New study implicates role of HDAC9 gene in calcification of the human aorta

Arterial wall calcification is the buildup of calcium in the blood vessel walls, which can often be a predictor of serious cardiovascular events like heart attacks and strokes. Scientists have long pointed to family history as one possible cause for this hardening of the arteries, but a new study published in Nature Genetics implicates a specific gene - HDAC9 - in the calcification of the human aorta, the largest blood vessel in the body.

The study looked at more than 11,000 people and found patients with significant blood vessel calcification were more likely to have a specific variant of HDAC9. This high-risk variant of HDAC9 is present in about 25 percent of the population. In follow-up mouse studies, the researchers also found HDAC9 caused abnormal changes in the cells of the vessel walls, resembling that of human bone cells.

Our research proved HDAC9 is not just associated with cardiovascular disease but can actually cause it by changing the makeup of those vascular cells. We then investigated it at the molecular level and looked at what would happen if we knocked out HDAC9.

Study's co-lead author Rajeev Malhotra, MD, of the Massachusetts General Hospital Cardiovascular Research Center

The researchers found that inhibiting HDAC9 in mice preserved normal function in vascular cells and prevented vascular calcification, therefore identifying HDAC9 as a target for the potential treatment of cardiovascular disease.

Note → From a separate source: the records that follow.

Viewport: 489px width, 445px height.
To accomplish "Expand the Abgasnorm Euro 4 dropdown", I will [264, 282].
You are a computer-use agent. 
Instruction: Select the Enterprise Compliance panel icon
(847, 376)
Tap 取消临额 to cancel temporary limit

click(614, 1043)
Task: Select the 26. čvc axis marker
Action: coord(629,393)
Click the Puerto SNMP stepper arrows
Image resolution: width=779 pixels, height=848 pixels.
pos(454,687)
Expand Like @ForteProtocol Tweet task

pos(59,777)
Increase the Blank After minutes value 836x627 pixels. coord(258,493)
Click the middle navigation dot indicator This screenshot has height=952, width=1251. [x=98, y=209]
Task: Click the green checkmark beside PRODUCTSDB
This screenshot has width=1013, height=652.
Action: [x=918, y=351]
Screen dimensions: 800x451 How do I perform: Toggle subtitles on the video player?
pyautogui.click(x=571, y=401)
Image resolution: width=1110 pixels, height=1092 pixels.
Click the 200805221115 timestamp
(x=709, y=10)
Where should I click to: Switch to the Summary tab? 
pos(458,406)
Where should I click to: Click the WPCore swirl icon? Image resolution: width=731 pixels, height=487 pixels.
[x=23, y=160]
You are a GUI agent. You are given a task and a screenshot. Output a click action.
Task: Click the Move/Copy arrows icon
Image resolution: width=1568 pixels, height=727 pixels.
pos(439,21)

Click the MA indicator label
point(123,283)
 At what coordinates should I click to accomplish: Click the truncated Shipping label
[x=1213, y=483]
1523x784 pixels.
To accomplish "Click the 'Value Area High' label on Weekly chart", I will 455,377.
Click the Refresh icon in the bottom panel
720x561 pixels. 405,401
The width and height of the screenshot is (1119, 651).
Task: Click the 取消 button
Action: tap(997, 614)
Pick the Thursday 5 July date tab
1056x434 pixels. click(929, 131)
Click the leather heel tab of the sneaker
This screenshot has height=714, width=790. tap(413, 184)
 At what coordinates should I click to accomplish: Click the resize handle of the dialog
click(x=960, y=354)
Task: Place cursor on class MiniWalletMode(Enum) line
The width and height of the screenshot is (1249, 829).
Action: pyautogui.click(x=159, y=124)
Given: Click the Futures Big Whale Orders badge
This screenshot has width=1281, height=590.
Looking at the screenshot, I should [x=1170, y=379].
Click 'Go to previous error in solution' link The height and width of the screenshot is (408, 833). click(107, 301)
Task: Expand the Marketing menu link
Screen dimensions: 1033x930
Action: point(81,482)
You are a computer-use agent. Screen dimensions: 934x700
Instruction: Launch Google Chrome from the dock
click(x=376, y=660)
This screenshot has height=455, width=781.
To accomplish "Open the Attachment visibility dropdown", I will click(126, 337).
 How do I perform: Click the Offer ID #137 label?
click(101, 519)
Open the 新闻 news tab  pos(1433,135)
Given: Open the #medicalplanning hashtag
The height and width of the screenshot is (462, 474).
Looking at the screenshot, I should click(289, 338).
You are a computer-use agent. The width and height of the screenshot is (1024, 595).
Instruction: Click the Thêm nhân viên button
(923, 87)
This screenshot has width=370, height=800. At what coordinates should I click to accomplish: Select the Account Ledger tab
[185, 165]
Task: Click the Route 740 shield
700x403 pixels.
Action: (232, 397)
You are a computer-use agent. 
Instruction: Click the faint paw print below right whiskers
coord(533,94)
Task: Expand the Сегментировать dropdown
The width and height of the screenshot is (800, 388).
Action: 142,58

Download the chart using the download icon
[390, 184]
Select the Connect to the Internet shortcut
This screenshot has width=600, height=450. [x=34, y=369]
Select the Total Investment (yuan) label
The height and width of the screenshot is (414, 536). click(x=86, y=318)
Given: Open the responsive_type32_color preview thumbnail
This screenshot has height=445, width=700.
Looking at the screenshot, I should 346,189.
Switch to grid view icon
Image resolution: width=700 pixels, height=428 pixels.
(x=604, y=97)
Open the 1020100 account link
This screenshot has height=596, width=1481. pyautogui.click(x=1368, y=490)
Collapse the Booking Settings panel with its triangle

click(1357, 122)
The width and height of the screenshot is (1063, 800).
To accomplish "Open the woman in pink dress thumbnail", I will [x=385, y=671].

Currently, there are no heart drugs available to patients that would prevent this type of hardening of the arteries. These findings are exciting in that they harness genetics to open the door for future pathways to heart disease prevention.

Christopher J. O'Donnell, MD, MPH, of the Cardiology Divisions of Boston Veterans Administration Healthcare System and Brigham and Women's Hospital, and also a co-lead author of the study

The researchers' work was funded in part by the National Institutes of Health's National Heart Lung and Blood Institute. The authors say future studies will be needed to identify the most effective drugs for targeting HDAC9.